There is a good chance that I’ll look very silly by writing my thoughts on this topic down before the election. I could wait until November 4th before penning some polemic for or against Nate Silver—declaring after the fact that he was “obviously right/wrong” and should probably just resign/get a medal. But the fact is, the result of the “model wars” will be far less clear cut.
At its core, election forecasting is a simple idea. We have some data about how people are going to vote and we want to know how likely possible election outcomes are. To guide us we have the polls from previous elections and their ultimate result. By throwing Fancy Statistics© at the problem, we can then estimate probabilities like “given Biden has a polling lead of X, what is the chance he will win?”
The big issue here is that this is not nearly as objective as people think. Modelling is equal parts maths, coding and art. A modeller must make decisions about what factors to account for and how to include them. These are often referred to as a model’s priors, the collection of “prior” ideas that go into it. These are as much an input as the polling data, historical elections or anything else. From choosing which elections to train your model on to whether to include economic data, every decision could have a massive effect.
The influence that a model’s creator has over its output means that different people can and do arrive at different conclusions. Take 2016: on the eve of the election FiveThirtyEight gave Clinton a 70% chance of winning, the New York Times 84% and the Princeton Election Consortium an incredible 99%. Despite having access to the exact same data, they came to very different answers.

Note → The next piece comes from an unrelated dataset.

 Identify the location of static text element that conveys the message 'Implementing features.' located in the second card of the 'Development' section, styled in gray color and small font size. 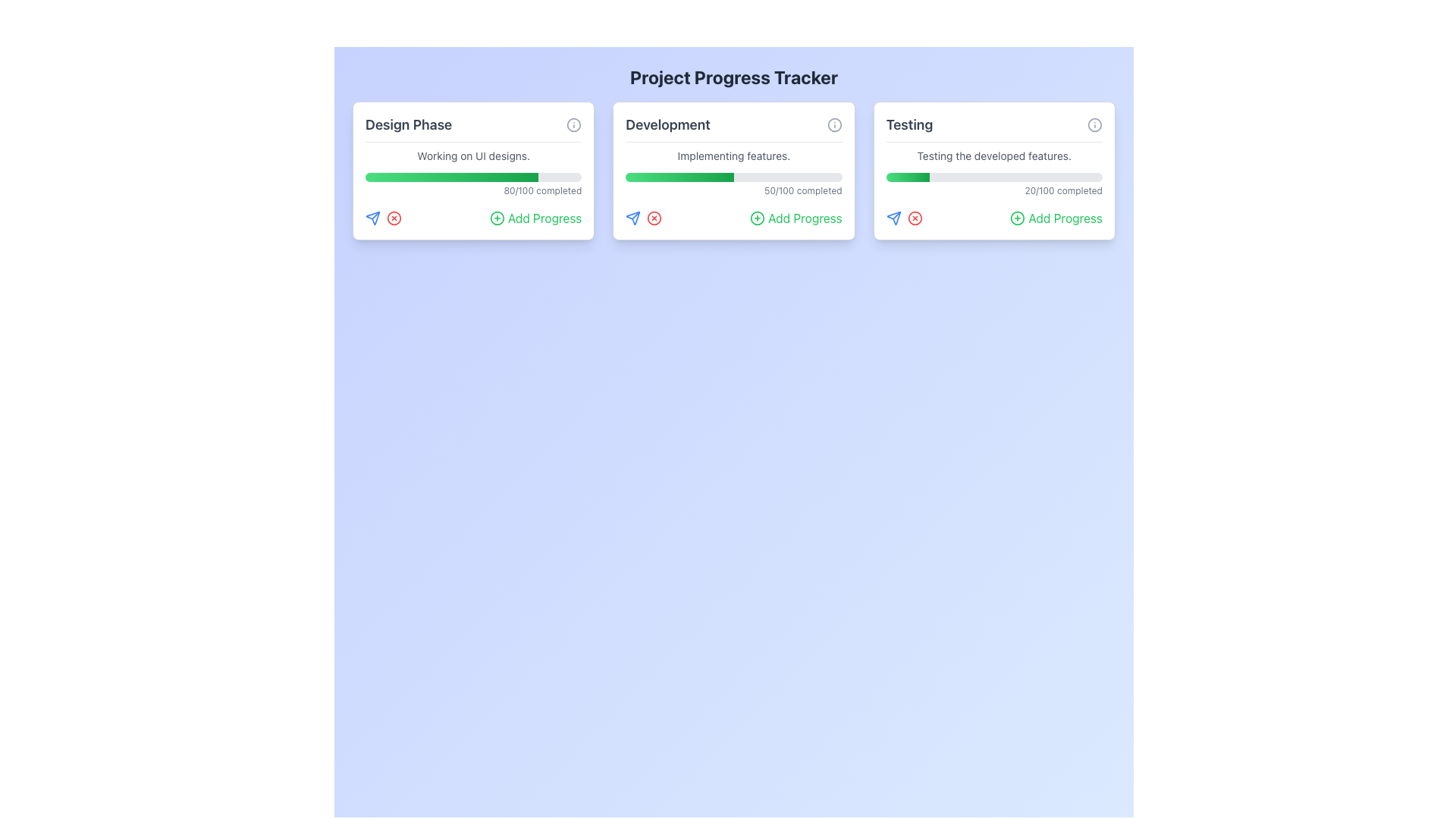
(734, 155).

It’s in the mess of the 2016 election that I think Nate showed why his approach is so strong. One of his priors was that polling error would be correlated across states. That is: if Trump (or Clinton) beat their polls in State A, it’s more likely they will beat them in State B. In the end, this is exactly what happened. A notable, but historically not unprecedented, polling error in Trump’s favour in a few key states was enough to carry the election. This is part of why 538 gave Trump a much better chance. Before the election Silver actually received quite a bit of flak for being too bullish on Trump’s chances.
There are far fewer big names in the election forecasting game this cycle, most having been burned by ’16. Notably however there has been a long running fight on Twitter between Nate Silver and G. Elliott Morris of the Economist about whose approach to modelling is better. Whilst it has become a little academic as the output of the two has converged, what has become clear is that they not only have different priors but fundamentally different philosophies about what modelling can and can’t do.
In this twitter exchange, Nate and Morris battle it out about “backtesting” models and what that process can tell us about their predictive accuracy. Here Silver, in my opinion, grasps one of the core limitations of modelling: without putting yourself out there and publishing a prediction, you have nothing to test. You can do all the backtesting you want but, especially with such a small sample size (~15 recent elections), you actually risk making your model worse, not better.
By embracing his own agency in model design and not trying to hide behind fundamentally limited backtesting, Nate Silver makes his model more honest. Yes, if he is wrong there is nowhere for him to hide; but he puts his decision making process out there for us to see. So be like Nate, embrace the uncertainty. Pick the model or models you trust based on which set of priors you think are reasonable. But remember this: just because a model’s got some seemingly-complex maths behind it does not mean it’s objective. By admitting that to ourselves we’ll learn much more.